• **Exercise prompt**
Write out the full listing again, exactly as it stands.

• **Provided information**

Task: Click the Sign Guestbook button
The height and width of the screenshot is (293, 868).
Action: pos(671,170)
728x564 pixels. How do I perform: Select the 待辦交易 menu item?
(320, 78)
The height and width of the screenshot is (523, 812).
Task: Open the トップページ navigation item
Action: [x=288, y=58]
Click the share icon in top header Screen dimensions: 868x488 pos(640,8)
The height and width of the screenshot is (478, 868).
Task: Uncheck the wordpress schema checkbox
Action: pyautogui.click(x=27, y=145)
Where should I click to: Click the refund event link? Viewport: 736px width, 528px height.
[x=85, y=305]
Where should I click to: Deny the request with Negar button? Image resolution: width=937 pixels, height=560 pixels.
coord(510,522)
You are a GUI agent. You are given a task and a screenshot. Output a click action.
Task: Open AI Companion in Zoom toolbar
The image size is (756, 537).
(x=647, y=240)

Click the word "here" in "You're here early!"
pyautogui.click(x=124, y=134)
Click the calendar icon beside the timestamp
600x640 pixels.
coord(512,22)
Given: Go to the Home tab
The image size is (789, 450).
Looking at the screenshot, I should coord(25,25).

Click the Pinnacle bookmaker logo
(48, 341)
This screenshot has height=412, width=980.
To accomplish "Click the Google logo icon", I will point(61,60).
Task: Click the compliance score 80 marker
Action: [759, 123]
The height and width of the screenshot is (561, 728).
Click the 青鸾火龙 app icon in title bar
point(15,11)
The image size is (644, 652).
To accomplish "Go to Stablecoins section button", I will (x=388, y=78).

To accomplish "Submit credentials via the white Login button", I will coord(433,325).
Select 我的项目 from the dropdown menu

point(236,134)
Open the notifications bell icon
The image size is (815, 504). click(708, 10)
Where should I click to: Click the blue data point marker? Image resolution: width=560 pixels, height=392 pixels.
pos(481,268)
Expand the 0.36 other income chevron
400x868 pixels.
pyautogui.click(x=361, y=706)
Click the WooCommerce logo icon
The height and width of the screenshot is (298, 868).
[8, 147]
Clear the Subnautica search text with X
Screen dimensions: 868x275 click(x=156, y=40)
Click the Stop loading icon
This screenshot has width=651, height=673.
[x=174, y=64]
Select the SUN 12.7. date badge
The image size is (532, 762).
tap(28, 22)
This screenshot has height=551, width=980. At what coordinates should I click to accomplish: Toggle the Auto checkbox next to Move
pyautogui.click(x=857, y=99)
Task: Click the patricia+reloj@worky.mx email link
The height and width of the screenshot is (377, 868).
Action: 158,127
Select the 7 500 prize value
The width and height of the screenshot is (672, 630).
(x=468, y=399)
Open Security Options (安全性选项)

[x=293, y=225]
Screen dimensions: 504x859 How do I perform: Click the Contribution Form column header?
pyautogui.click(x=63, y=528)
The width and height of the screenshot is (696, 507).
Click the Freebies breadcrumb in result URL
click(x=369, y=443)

• **Solved exercise**
Task: Click the Sign Guestbook button
The height and width of the screenshot is (293, 868).
Action: pos(671,170)
728x564 pixels. How do I perform: Select the 待辦交易 menu item?
(320, 78)
The height and width of the screenshot is (523, 812).
Task: Open the トップページ navigation item
Action: [x=288, y=58]
Click the share icon in top header Screen dimensions: 868x488 pos(640,8)
The height and width of the screenshot is (478, 868).
Task: Uncheck the wordpress schema checkbox
Action: pyautogui.click(x=27, y=145)
Where should I click to: Click the refund event link? Viewport: 736px width, 528px height.
[x=85, y=305]
Where should I click to: Deny the request with Negar button? Image resolution: width=937 pixels, height=560 pixels.
coord(510,522)
You are a GUI agent. You are given a task and a screenshot. Output a click action.
Task: Open AI Companion in Zoom toolbar
The image size is (756, 537).
(x=647, y=240)

Click the word "here" in "You're here early!"
pyautogui.click(x=124, y=134)
Click the calendar icon beside the timestamp
600x640 pixels.
coord(512,22)
Given: Go to the Home tab
The image size is (789, 450).
Looking at the screenshot, I should coord(25,25).

Click the Pinnacle bookmaker logo
(48, 341)
This screenshot has height=412, width=980.
To accomplish "Click the Google logo icon", I will point(61,60).
Task: Click the compliance score 80 marker
Action: [759, 123]
The height and width of the screenshot is (561, 728).
Click the 青鸾火龙 app icon in title bar
point(15,11)
The image size is (644, 652).
To accomplish "Go to Stablecoins section button", I will (x=388, y=78).

To accomplish "Submit credentials via the white Login button", I will coord(433,325).
Select 我的项目 from the dropdown menu

point(236,134)
Open the notifications bell icon
The image size is (815, 504). click(708, 10)
Where should I click to: Click the blue data point marker? Image resolution: width=560 pixels, height=392 pixels.
pos(481,268)
Expand the 0.36 other income chevron
400x868 pixels.
pyautogui.click(x=361, y=706)
Click the WooCommerce logo icon
The height and width of the screenshot is (298, 868).
[8, 147]
Clear the Subnautica search text with X
Screen dimensions: 868x275 click(x=156, y=40)
Click the Stop loading icon
This screenshot has width=651, height=673.
[x=174, y=64]
Select the SUN 12.7. date badge
The image size is (532, 762).
tap(28, 22)
This screenshot has height=551, width=980. At what coordinates should I click to accomplish: Toggle the Auto checkbox next to Move
pyautogui.click(x=857, y=99)
Task: Click the patricia+reloj@worky.mx email link
The height and width of the screenshot is (377, 868).
Action: 158,127
Select the 7 500 prize value
The width and height of the screenshot is (672, 630).
(x=468, y=399)
Open Security Options (安全性选项)

[x=293, y=225]
Screen dimensions: 504x859 How do I perform: Click the Contribution Form column header?
pyautogui.click(x=63, y=528)
The width and height of the screenshot is (696, 507).
Click the Freebies breadcrumb in result URL
click(x=369, y=443)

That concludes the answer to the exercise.